(Excerpted text)

Shane: Yeah. And that's kind of part of the frustration when I read an article like this is we're throwing blame [00:14:00] at an easy target, the insurance industry, while such a huge. 

Backbone to the economy and such a important element in the economy constantly gets tossed under the bus with the idea because it's mandated. I mean, you gotta have insurance if you're gonna get them part of the mortgage qualification. So it becomes a mandate. People get frustrated about having to pay a mandate and filling like they're being forced to do something. 

But that financial interest that has to be secured and protected is the only way you're gonna get qualified for the loan in the first place. That education isn't happening, which is full circle back to why the independent agency system is so vital. The advisor level of an insurance agent is so important. 

Being able to get in there and have that discussion, it's a slippery slope. The real estate agent referring new customers in the mortgage company, referring new customers. They don't want you to mess up their, their sell of their house or the mortgage that they're trying to book and sell and portfolio [00:15:00] eyes out to the buyer and the buyers of these security elements that these things get packaged into. 

I mean, there are movies from the 2008 mortgage backed securities and just what happened to that. Inside our economy, we continue as an industry to be thrown under the bus by our peers. We need to hold our ground, educate. Talk to consumers. We can't allow certain other industries to make us look like the bad guy. 

The reality of it is that insurance is not the reason you can't afford your mortgage. It's the reason being blamed by the other individuals in the equation. But the reality is you shouldn't have been sold the home in the first place. You shouldn't have been approved for the loan in the first place. Now that we've done all that and people have gotten paid and people are getting paid, we are left holding the bag right? 

That's the reality. I mean, the mortgage [00:16:00] guy is gonna sell the loan, right? So they're gonna make all their money up front and they're gonna sell the loan. The real estate agent is getting their commission up front. You know, my question is, is that if others industries had similar compensation plans to what the in independent agency did, where it was more of a long tail compensation plan instead of an upfront front loaded compensation plan, would they see the world differently if you didn't get all your money upfront? 

They're like washing their hands and done, and then we are there for years and years and years. The mortgage company gets to say to the customer when the customer calls and says, why did my payment go up $400 a month? Well, your insurance went up so we had to increase your payment. Okay? We start that cycle. 

I think that good partnerships should be able to hold each other accountable for that. The really good agents are holding their referral sources accountable to those kinds of statements.  

Tonya: Another one of those moments in this article is. That's diaper [00:17:00] money. That's money for food that you're taking off the table. 

Yes, that's the case. I mean, you know, I, I can see where diaper money and, and food being, being taken off the table because you're having to, to pay the big bad insurance company. Of course, with ours, we had a double whammy because our taxes went up rather drastically. Welcome to Florida. But to me it goes back to this idea of you should be able to buy a home coming right out of college.

(End Excerpted text)
(Given data)

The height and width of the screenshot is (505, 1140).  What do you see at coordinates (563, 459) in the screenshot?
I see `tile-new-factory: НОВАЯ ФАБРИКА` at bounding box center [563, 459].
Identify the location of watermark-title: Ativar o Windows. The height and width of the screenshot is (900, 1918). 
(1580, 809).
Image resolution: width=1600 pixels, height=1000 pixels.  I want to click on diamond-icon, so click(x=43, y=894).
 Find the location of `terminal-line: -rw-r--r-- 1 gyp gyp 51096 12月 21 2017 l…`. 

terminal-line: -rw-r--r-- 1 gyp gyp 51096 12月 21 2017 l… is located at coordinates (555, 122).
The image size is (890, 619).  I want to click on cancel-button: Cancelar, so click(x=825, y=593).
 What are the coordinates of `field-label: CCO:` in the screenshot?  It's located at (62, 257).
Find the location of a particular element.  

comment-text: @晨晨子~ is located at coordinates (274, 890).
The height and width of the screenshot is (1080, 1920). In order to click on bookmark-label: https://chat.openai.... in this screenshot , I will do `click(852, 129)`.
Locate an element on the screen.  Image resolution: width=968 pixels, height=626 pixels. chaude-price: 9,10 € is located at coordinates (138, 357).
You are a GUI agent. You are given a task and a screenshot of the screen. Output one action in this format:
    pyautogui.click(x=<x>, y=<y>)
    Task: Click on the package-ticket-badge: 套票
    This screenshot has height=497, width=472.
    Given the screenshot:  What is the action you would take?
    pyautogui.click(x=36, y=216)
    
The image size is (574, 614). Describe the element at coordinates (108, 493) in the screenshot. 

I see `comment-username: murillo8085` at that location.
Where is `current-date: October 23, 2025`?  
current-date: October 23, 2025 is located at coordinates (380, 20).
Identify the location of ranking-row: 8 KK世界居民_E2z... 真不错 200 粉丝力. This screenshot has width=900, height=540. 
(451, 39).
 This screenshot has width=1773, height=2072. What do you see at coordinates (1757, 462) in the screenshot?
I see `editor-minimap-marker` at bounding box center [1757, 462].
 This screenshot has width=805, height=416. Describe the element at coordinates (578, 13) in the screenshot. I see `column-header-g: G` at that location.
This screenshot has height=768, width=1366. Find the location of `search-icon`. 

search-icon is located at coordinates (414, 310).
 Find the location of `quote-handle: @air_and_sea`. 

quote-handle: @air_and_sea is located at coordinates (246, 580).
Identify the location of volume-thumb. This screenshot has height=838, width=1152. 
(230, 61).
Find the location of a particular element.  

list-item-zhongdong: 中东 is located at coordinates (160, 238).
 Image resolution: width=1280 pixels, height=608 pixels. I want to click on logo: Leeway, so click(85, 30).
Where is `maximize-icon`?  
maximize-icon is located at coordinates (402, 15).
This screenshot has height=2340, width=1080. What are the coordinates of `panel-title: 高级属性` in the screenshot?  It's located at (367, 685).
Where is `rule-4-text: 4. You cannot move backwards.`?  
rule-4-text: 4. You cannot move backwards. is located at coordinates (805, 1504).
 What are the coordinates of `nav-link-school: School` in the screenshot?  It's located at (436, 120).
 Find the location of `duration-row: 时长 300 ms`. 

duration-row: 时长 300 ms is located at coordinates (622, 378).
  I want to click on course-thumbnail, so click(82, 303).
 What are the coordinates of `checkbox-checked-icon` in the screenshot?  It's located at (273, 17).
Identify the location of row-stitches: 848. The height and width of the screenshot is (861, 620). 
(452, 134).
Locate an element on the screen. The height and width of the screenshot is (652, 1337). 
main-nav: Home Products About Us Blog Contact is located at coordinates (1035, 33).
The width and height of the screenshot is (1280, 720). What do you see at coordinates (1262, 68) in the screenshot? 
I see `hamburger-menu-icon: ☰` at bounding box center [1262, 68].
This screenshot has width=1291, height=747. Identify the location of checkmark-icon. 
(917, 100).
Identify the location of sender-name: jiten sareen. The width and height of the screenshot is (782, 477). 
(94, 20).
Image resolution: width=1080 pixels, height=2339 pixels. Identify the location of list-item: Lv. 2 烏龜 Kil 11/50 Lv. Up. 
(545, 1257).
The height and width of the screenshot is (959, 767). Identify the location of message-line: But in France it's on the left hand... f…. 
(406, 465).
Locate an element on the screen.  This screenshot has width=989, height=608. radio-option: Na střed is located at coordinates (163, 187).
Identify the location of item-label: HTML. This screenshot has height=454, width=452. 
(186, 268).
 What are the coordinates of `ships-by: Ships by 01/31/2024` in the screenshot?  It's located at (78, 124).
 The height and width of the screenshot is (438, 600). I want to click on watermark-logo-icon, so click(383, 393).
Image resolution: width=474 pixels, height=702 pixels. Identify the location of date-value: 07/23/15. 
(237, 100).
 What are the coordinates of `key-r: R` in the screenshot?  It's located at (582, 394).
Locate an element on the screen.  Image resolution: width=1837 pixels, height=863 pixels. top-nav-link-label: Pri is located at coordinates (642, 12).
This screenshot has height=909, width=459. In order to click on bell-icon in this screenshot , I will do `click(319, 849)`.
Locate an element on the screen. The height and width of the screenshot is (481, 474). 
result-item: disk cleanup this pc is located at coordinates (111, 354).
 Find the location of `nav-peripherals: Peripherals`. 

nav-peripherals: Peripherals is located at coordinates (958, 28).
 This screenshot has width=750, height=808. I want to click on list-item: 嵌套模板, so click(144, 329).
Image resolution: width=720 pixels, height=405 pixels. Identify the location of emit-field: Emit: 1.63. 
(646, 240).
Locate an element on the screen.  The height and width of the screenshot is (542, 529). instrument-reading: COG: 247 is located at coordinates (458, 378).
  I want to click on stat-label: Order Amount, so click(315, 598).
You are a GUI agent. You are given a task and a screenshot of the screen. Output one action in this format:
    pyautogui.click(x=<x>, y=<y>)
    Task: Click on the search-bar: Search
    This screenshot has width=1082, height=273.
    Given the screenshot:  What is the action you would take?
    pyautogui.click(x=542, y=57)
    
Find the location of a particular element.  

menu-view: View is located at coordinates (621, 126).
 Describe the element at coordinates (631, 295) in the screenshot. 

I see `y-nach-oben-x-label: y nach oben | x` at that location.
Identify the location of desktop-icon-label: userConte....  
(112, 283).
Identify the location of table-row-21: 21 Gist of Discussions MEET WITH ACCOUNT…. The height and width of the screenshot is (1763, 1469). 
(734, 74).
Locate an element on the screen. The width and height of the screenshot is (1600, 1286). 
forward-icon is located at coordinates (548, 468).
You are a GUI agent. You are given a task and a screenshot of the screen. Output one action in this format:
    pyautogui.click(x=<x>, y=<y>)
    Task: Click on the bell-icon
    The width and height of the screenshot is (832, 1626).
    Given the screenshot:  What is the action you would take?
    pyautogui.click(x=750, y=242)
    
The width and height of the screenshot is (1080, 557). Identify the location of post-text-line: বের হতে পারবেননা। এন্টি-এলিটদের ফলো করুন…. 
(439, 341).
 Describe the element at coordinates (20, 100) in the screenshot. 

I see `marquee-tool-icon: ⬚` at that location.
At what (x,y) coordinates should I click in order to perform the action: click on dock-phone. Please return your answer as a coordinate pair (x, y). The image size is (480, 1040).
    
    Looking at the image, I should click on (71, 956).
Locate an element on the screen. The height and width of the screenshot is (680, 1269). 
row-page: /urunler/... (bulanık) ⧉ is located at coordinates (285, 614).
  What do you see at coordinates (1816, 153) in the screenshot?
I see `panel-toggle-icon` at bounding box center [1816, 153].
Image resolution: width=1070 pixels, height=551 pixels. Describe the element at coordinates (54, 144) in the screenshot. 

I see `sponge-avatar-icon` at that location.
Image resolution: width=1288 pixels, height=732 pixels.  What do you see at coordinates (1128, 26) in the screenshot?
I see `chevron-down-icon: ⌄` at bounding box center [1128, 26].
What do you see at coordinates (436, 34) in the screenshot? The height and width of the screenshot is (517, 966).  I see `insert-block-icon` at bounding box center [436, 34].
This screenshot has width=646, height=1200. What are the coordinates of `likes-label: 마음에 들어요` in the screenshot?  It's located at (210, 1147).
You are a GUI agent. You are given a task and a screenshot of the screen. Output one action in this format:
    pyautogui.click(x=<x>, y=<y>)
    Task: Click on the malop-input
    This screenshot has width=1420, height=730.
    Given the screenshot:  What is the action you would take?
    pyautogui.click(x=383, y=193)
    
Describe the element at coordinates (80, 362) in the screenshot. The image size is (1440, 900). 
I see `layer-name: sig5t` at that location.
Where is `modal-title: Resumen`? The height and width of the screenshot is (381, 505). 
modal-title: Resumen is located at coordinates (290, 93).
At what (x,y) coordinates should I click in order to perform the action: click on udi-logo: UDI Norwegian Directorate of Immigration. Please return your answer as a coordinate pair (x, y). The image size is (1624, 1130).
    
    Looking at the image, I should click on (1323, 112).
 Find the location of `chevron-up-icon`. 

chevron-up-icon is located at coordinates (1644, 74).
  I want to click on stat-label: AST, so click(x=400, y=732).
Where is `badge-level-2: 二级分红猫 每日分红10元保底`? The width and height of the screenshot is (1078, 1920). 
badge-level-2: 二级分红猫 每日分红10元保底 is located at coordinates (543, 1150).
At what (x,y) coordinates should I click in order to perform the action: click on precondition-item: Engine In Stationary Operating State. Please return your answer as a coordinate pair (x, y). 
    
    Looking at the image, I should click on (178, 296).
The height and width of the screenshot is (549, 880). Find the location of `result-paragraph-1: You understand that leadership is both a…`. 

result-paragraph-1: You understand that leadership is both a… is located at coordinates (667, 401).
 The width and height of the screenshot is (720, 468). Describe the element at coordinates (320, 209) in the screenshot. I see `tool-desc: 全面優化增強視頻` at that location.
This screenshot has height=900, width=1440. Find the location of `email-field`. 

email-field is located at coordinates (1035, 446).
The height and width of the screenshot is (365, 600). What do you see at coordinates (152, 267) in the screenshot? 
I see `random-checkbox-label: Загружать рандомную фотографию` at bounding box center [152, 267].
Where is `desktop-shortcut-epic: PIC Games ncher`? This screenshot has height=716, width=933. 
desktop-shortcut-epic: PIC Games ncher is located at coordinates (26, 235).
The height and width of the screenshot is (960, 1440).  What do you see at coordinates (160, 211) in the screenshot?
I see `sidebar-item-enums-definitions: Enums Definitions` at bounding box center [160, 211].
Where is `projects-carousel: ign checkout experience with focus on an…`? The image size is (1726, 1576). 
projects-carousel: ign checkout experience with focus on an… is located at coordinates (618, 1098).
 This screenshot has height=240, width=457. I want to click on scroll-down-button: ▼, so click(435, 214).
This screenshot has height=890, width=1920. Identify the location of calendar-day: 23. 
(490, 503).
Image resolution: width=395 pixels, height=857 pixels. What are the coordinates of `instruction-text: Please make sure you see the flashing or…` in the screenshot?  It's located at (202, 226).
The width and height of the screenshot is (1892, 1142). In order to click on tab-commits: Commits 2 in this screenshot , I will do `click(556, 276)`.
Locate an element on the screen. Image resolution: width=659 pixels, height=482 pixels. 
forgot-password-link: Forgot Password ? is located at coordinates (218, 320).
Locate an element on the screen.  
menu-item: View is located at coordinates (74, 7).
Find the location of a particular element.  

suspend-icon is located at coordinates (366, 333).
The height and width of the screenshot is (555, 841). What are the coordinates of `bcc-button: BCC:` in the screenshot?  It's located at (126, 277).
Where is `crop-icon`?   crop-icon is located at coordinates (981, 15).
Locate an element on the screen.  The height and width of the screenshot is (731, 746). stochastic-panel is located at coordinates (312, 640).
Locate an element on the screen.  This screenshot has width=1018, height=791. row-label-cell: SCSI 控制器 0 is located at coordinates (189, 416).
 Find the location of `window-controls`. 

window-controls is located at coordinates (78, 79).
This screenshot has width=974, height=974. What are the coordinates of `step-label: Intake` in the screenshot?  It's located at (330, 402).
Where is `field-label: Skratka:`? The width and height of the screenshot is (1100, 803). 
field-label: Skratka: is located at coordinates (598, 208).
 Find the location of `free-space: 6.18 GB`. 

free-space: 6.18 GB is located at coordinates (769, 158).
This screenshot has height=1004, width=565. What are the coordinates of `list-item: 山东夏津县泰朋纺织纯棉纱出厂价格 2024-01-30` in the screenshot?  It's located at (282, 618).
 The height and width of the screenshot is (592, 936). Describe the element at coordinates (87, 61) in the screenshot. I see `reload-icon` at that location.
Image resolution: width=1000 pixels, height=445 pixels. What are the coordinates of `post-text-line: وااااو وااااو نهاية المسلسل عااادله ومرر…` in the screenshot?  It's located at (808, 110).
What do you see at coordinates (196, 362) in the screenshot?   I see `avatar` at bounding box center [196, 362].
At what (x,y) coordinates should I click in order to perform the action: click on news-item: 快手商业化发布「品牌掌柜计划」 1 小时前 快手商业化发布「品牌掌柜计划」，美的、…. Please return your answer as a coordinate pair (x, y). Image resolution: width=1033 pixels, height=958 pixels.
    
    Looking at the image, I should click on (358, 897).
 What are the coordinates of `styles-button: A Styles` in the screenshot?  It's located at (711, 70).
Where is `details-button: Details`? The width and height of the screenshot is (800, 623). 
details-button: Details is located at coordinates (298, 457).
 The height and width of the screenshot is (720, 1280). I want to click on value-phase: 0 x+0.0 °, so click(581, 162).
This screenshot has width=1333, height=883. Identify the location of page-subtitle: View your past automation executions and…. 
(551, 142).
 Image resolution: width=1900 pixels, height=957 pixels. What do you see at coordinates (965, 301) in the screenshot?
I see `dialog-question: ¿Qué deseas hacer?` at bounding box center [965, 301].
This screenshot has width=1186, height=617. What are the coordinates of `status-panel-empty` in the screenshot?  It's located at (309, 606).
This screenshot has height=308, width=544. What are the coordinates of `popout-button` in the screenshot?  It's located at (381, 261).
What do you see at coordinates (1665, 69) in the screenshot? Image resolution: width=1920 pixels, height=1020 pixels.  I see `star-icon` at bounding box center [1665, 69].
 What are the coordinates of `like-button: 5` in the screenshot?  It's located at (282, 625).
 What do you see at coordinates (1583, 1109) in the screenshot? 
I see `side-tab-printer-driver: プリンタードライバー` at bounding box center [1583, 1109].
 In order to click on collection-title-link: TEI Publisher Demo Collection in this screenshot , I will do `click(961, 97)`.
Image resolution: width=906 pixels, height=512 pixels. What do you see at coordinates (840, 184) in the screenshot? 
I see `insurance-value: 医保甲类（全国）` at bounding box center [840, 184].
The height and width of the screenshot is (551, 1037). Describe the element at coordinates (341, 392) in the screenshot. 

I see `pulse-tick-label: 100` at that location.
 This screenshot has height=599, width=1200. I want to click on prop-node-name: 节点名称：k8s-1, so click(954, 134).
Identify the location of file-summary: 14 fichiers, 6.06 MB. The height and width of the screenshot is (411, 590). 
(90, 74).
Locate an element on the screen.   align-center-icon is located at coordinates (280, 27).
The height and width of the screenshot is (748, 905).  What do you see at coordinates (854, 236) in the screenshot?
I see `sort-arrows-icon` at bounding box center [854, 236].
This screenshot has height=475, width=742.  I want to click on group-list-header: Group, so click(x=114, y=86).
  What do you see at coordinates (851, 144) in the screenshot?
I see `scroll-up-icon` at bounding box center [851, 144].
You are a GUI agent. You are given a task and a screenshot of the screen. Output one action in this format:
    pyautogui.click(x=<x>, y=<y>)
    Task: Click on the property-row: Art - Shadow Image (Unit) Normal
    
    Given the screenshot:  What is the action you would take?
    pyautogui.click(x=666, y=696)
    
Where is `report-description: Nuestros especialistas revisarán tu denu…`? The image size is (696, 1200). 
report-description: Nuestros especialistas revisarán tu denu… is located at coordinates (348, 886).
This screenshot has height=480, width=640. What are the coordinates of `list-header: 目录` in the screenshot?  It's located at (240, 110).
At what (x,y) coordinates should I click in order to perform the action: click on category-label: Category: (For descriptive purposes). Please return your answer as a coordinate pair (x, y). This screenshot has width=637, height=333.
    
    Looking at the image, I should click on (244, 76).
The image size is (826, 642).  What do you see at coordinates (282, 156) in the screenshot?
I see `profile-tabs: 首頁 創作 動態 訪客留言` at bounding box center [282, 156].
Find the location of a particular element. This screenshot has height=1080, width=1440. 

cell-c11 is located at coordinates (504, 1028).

(End Given data)

> Tasks and exercises
**A.** Please copy the passage of the insurance discussion transcript between "But that financial" and "is so important.", inclusive, word for word.
**B.** Proceed with the insurance discussion transcript above, starting right after its final sentence.

> Answers to the exercises
**A.**
But that financial interest that has to be secured and protected is the only way you're gonna get qualified for the loan in the first place. That education isn't happening, which is full circle back to why the independent agency system is so vital. The advisor level of an insurance agent is so important.

**B.**
There are parents telling their kids, don't throw away your money. Renting, I think back to 19-year-old Tonya coming out of college and if I had bought a house then, or even thought about having the money to buy a house, which I did not, I wouldn't have had a clue how to take care of that house. My poor dad would've had to have moved in the house because I wouldn't have, I didn't have a clue how to do that. 

Coming out of college, I always laugh and say that I had a pager. This tells [00:18:00] y'all how old I am, but I had a pager that the company I worked for gave me. If somebody needed to get in touch with me, they would page me and I would walk a block to the payphone on the corner. And give it my quarter and call the person back. 

This was life. The idea that three months out of college I would be buying a house is unfathomable to college graduate Tonya. Just because of where I was coming out of school. I definitely wouldn't have understood the idea of trying to budget for an increase in taxes and insurance. I was just trying to figure out how to put gas in my car and I was excited if I could fill the gas tank of my car up as opposed to just trying to put $5 worth in. 

Shane: My story is we get married young. We're 22 years old. Our first place to live is an apartment. We live in an apartment for a year. We rent, and [00:19:00] then we decide to buy this little home and remodel it. Now, I will say this, the home we bought. Little frame, two bedroom, one bath. Literally a four room house. Very old, but built well, pier and beam, not on a slab. 

We added a bathroom and a utility room to the back of it. The cost of that home in 1997 when we remodel, everything was right at $60,000. Okay. That was it. We went to the bank. We got a loan, $60,000. When I think back. To these moments. We lived in that little two bedroom, one bath home for eight years. We were 31 and 32 years old when we built our house, nine years, one year, renting eight years, having purchased a home that we were able to afford, we did not purchase. 

350,000, $450,000 home [00:20:00] at the age of 23, 24 years old. We purchased a little frame home that was probably not much to anyone, but it was affordable. It was cute, right? It was my, my oldest daughter remembers that home. Loved, loved that she was born there. Both of my daughters were actually born there. The youngest doesn't remember it. 

She was less than a year old when we moved out. The oldest was five, like when we moved out. Like she remembers it, her room, the bedroom, the girls shared. We didn't think a thing about it at that moment. The world was our oyster at 22, 23 years old. Let me peel it back a little bit further. We lived in very modest apartment and dorm rooms in college. 

Tonya: Yes, we did not have granite countertops in our dorm rooms. We  

Shane: did not. So let's just keep peeling this back to college educated individuals, finance business majors, me and [00:21:00] my wife in the nineties, buying this little small frame house thinking, this is wonderful. This is fantastic. We, we were, were proud  

Tonya: of that house. 

We were  

Shane: so proud of that house. We also lived in apartments and I lived in a house my senior year with uh, five other baseball players there, critters. Lots of really disgusting things because it's six guys. We didn't care and it was cheap. My rent for that was $150 a month. Those were our college days.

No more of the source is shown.